• List of tasks
1/ Answer these from the TFRC history discounting excerpt:
(a) What formula gives the loss event rate p?
(b) Under what condition may the optional mechanism shift more of the relative weight onto the most recent loss interval?
(c) What initial value do the discount factors DF_i and the general discount factor DF receive?
2/ Continue the TFRC history discounting excerpt, starting right after its last sentence.

• Page excerpt
--------------------------------------------------

948	    The loss event rate, p is simply:

950	         p = 1 / I_mean;

952	5.5.  History Discounting

954	    As described in Section 5.4, when there have been at least eight
955	    loss intervals, the most recent loss interval is only assigned
956	    1/(0.75*n) of the total weight in calculating the average loss
957	    interval, regardless of the size of the most recent loss interval.
958	    This section describes an optional history discounting mechanism,
959	    discussed further in [FHPW00a] and [W00], that allows the TFRC
960	    receiver to adjust the weights, concentrating more of the relative
961	    weight on the most recent loss interval, when the most recent loss
962	    interval is more than twice as large as the computed average loss
963	    interval.

965	    To carry out history discounting, we associate a discount factor
966	    DF_i with each loss interval L_i, for i > 0, where each discount
967	    factor is a floating point number.  The discount array maintains the
968	    cumulative history of discounting for each loss interval.  At the
969	    beginning, the values of DF_i in the discount array are initialized
970	    to 1:

972	         for (i = 0 to n) {
973	           DF_i = 1;
974	         }

976	    History discounting also uses a general discount factor DF, also a
977	    floating point number, that is also initialized to 1.  First we show
978	    how the discount factors are used in calculating the average loss
979	    interval, and then we describe later in this section how the
980	    discount factors are modified over time.

--------------------------------------------------

• Recorded data
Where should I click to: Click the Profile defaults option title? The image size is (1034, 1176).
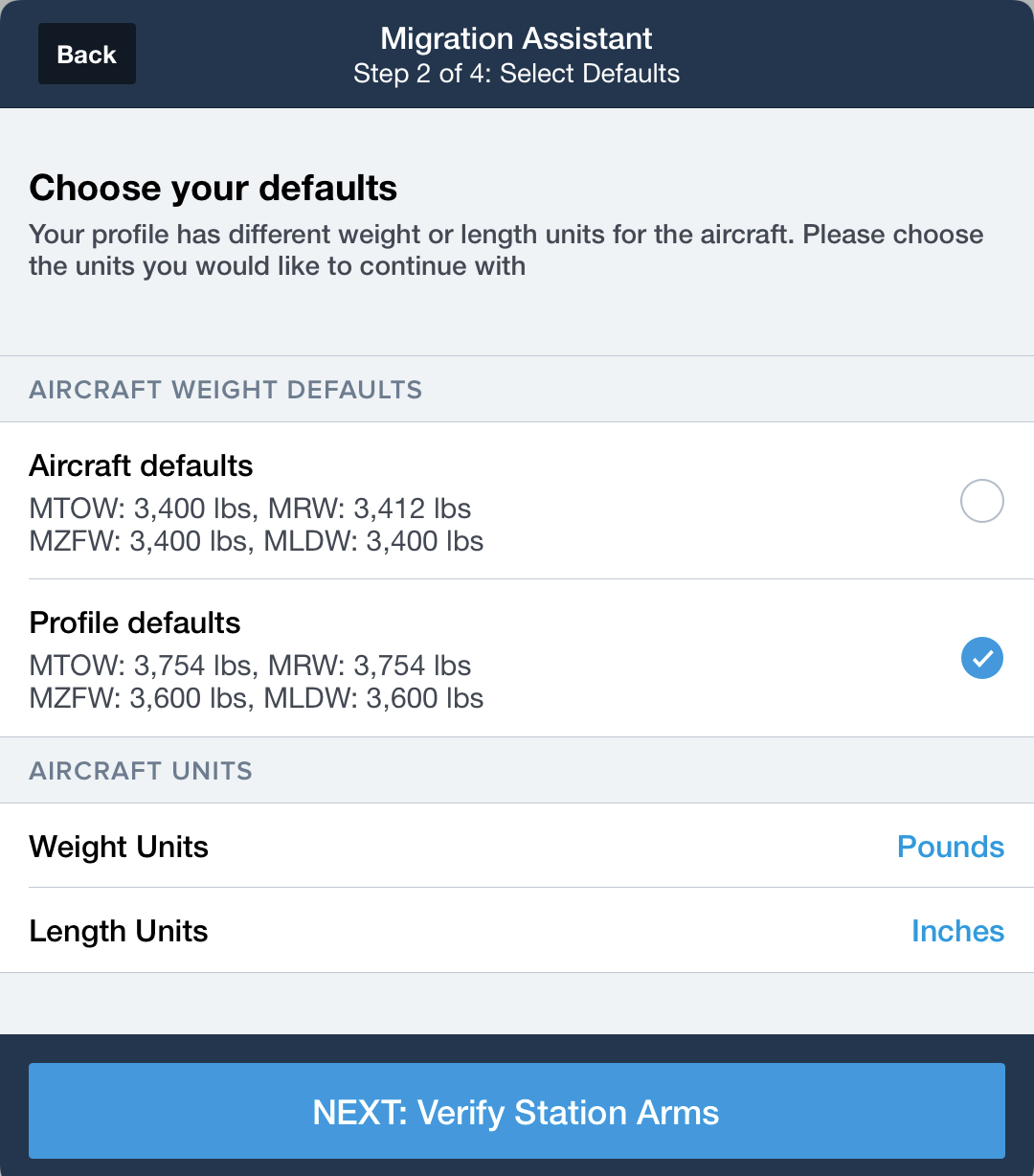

--------------------------------------------------

• Results of the tasks
1/
(a) p = 1 / I_mean
(b) When the most recent loss interval is more than twice as large as the computed average loss interval.
(c) Both are initialized to 1.

2/
982	    As described in Section 5.4 the average loss interval is calculated
983	    using the n previous loss intervals I_1, ..., I_n, and the interval
984	    I_0 that represents the number of packets sent since the beginning
985	    of the last loss event.  The computation of the average loss
986	    interval using the discount factors is a simple modification of the
987	    procedure in Section 5.4, as follows:

989	         I_tot0 = I_0 * w_0
990	         I_tot1 = 0;
991	         W_tot0 = w_0
992	         W_tot1 = 0;
993	         for (i = 1 to n-1) {
994	           I_tot0 = I_tot0 + (I_i * w_i * DF_i * DF);
995	           W_tot0 = W_tot0 + w_i * DF_i * DF;
996	         }
997	         for (i = 1 to n) {
998	           I_tot1 = I_tot1 + (I_i * w_(i-1) * DF_i);
999	           W_tot1 = W_tot1 + w_(i-1) * DF_i;
1000	         }
1001	         p = min(W_tot0/I_tot0, W_tot1/I_tot1);

1003	    The general discounting factor, DF is updated on every packet
1004	    arrival as follows. First, the receiver computes the weighted
1005	    average I_mean of the loss intervals I_1, ..., I_n:

1007	         I_tot = 0;
1008	         W_tot = 0;
1009	         for (i = 1 to n) {
1010	           W_tot = W_tot + w_(i-1) * DF_i;
1011	           I_tot = I_tot + (I_i * w_(i-1) * DF_i);
1012	         }
1013	         I_mean = I_tot / W_tot;

1015	    This weighted average I_mean is compared to I_0, the number of
1016	    packets sent since the beginning of the last loss event.  If I_0 is
1017	    greater than twice I_mean, then the new loss interval is
1018	    considerably larger than the old ones, and the general discount
1019	    factor DF is updated to decrease the relative weight on the older
1020	    intervals, as follows:

1022	         if (I_0 > 2 * I_mean) {
1023	           DF = 2 * I_mean/I_0;
1024	           if (DF < THRESHOLD)
1025	             DF = THRESHOLD;
1026	         } else
1027	           DF = 1;

1029	    A nonzero value for THRESHOLD ensures that older loss intervals from
1030	    an earlier time of high congestion are not discounted entirely.  We
1031	    recommend a THRESHOLD of 0.5.  Note that with each new packet
1032	    arrival, I_0 will increase further, and the discount factor DF will
1033	    be updated.

1035	    When a new loss event occurs, the current interval shifts from I_0
1036	    to I_1, loss interval I_i shifts to interval I_(i+1), and the loss
1037	    interval I_n is forgotten.  The previous discount factor DF has to
1038	    be incorporated into the discount array.  Because DF_i carries the
1039	    discount factor associated with loss interval I_i, the DF_i array
1040	    has to be shifted as well. This is done as follows:

1042	         for (i = 1 to n) {
1043	           DF_i = DF * DF_i;
1044	         }
1045	         for (i = n-1 to 0 step -1) {
1046	           DF_(i+1) = DF_i;
1047	         }
1048	         I_0 = 1;
1049	         DF_0 = 1;
1050	         DF = 1;

1052	    This completes the description of the optional history discounting
1053	    mechanism. We emphasize that this is an optional mechanism whose
1054	    sole purpose is to allow TFRC to response somewhat more quickly to
1055	    the sudden absence of congestion, as represented by a long current
1056	    loss interval.

1058	6.  Data Receiver Protocol

1060	    The receiver periodically sends feedback messages to the sender.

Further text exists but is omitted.